* START EXCERPT PROVIDED *

Hardware implementation of Boolean functions in Programmable Logic Array (PLA) can serve as an initial prototype for software implementation. PLA consists of AND-matrix and OR-matrix. Rows of the AND-matrix define terms and OR-matrix serves for accumulation some of them into the binary outputs, Fig.1.



Fig.1. Structure of PLA

The set of *p* terms produced by AND-matrix (a term vector) can be generated in parallel, each term in one bit of the computer word. If the capacity *w* bits in a single word is not enough,  $\lceil p/w \rceil$  computer words can be used to accommodate all the terms. The terms are evaluated in *n* steps, one input Boolean variable at a time. Two masks m0(x) and m1(x) of length *p* bits are maintained for each variable *x*. The masking bit of mask mv(x), v = 0,1, in a position of term *t* is denoted mv(x, t) and has the following value:

if x occurs in t, then mv(x, t) = v

if !x occurs in t, then mv(x, t) = !v

if x does not occur in t, mv(x, t) = 1.

* END EXCERPT PROVIDED *
* START TASK MATERIAL *

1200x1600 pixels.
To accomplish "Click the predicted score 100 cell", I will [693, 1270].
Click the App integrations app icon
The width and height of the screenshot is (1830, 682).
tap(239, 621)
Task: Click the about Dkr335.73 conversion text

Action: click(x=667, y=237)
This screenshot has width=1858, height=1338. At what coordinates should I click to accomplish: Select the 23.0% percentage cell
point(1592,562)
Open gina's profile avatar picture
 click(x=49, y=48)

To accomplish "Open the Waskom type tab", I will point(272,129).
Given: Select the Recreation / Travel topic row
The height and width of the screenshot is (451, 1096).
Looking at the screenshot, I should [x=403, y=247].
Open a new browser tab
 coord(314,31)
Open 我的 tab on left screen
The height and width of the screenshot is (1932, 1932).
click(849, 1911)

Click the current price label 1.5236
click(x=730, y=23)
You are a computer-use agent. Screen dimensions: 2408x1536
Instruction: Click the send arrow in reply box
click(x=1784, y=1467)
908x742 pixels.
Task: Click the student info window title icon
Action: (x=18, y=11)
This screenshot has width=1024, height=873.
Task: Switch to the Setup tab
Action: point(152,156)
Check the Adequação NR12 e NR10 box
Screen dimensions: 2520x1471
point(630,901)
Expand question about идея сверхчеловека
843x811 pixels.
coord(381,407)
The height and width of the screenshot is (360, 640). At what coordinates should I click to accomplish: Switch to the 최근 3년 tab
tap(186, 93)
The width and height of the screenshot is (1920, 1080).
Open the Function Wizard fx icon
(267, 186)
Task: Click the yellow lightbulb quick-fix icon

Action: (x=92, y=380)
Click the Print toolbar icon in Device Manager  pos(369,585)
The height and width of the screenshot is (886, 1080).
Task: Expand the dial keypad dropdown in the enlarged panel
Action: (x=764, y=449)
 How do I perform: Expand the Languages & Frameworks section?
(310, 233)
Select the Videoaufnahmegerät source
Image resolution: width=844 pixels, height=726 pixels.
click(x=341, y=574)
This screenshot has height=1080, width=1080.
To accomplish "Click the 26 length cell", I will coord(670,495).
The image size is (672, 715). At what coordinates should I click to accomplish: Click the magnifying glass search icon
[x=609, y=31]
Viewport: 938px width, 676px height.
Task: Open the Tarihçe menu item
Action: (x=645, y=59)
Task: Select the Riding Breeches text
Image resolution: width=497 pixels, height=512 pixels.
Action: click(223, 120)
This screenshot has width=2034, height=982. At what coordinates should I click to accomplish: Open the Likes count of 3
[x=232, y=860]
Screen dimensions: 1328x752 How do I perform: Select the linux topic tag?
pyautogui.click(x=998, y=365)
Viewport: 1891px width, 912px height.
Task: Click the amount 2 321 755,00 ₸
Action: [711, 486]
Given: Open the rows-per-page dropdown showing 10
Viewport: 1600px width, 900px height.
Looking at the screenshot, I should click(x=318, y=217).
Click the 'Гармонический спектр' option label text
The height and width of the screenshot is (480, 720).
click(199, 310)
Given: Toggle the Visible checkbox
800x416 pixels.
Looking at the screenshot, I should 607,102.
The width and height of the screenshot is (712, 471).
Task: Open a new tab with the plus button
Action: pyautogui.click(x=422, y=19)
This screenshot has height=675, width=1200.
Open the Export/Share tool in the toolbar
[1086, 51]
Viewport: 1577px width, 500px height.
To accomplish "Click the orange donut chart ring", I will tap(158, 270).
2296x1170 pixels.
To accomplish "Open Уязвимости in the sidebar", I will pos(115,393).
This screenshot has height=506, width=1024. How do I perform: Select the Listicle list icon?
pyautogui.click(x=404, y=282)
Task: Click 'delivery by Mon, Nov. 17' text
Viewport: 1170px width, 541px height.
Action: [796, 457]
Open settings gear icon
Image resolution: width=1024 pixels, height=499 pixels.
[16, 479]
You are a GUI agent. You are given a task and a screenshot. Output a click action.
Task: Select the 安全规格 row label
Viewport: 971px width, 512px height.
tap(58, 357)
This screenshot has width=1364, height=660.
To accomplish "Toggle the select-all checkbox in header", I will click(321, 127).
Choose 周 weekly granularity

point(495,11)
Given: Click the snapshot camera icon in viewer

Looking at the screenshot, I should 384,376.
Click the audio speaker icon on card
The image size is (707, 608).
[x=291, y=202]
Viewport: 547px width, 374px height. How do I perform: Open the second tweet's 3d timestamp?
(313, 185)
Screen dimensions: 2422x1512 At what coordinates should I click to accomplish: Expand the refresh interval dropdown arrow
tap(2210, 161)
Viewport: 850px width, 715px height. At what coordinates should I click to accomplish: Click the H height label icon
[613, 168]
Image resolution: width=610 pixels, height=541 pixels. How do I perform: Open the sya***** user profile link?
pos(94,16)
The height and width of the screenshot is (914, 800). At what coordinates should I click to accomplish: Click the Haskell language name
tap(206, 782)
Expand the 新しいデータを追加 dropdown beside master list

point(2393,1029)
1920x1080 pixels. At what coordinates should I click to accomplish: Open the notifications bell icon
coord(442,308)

* END TASK MATERIAL *

STATED GOAL 1:
Answer these questions using the excerpt about Programmable Logic Arrays, one answer per line:
(a) What two matrices make up a PLA?
(b) How many computer words are used to hold all the terms when one word's *w* bits are not enough?
(c) What value does mv(x, t) take when x does not occur in t?
STATED GOAL 2: Edit the records from the line containing "Expand question about идея сверхчеловека" through the line containing "I will coord(670,495).": change "icon" to "button" and keep everything else unchanged.

RESULT 1:
(a) An AND-matrix and an OR-matrix.
(b) $\lceil p/w \rceil$ computer words.
(c) 1.

RESULT 2:
Expand question about идея сверхчеловека
843x811 pixels.
coord(381,407)
The height and width of the screenshot is (360, 640). At what coordinates should I click to accomplish: Switch to the 최근 3년 tab
tap(186, 93)
The width and height of the screenshot is (1920, 1080).
Open the Function Wizard fx button
(267, 186)
Task: Click the yellow lightbulb quick-fix button

Action: (x=92, y=380)
Click the Print toolbar button in Device Manager  pos(369,585)
The height and width of the screenshot is (886, 1080).
Task: Expand the dial keypad dropdown in the enlarged panel
Action: (x=764, y=449)
 How do I perform: Expand the Languages & Frameworks section?
(310, 233)
Select the Videoaufnahmegerät source
Image resolution: width=844 pixels, height=726 pixels.
click(x=341, y=574)
This screenshot has height=1080, width=1080.
To accomplish "Click the 26 length cell", I will coord(670,495).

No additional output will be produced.